Over at The Hill today, Michael O’Brien notes that McCain believes it would have been a “serious error” to read Miranda rights to Faisal Shahzad, the suspected Times Square car bomber.
And while the years since 9/11 have taught us that all’s fair in love and the War on Terror, there’s one big problem here: Shahzad is a naturalized U.S. citizen.

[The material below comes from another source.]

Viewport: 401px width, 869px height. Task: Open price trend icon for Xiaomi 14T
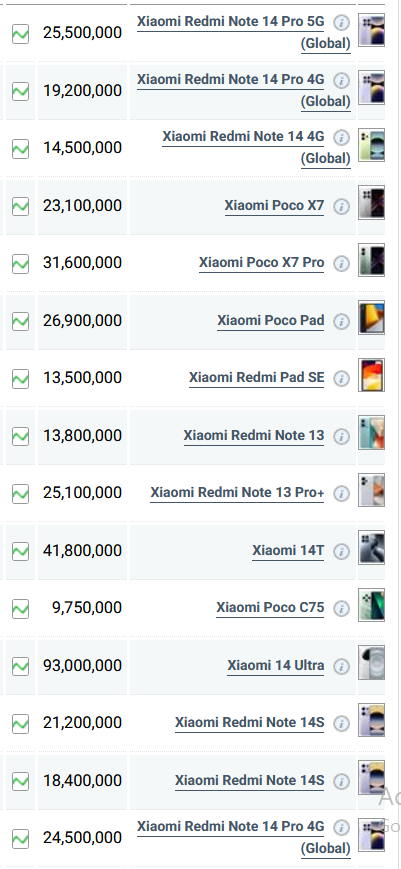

Now, I’m no Constitutional scholar, but the last time I checked the 14th Amendment, it stated:
Section 1. All persons born or naturalized in the United States, and subject to the jurisdiction thereof, are citizens of the United States and of the State wherein they reside. No State shall make or enforce any law which shall abridge the privileges or immunities of citizens of the United States; nor shall any State deprive any person of life, liberty, or property, without due process of law; nor deny to any person within its jurisdiction the equal protection of the laws. (emphasis mine)
Due process of law, as decided in Miranda v. Arizona (1966) means that a suspect taken into custody is to be informed of his 5th and 6th Amendment rights prior to questioning. And while Miranda rights are customarily extended (as I understand it) to anyone detained in the U.S. – citizen or not – there have been exceptions made for non-citizens during times of war. But to the best of my knowledge, not for citizens. Not ever.
This isn’t rocket science. As I’ve noted, I’m for strong immigration laws , but whatever crime Shahzad has committed, the man has gone through the process to become a U.S. citizen, and should therefore receive all the privileges and protections thereof. End of story.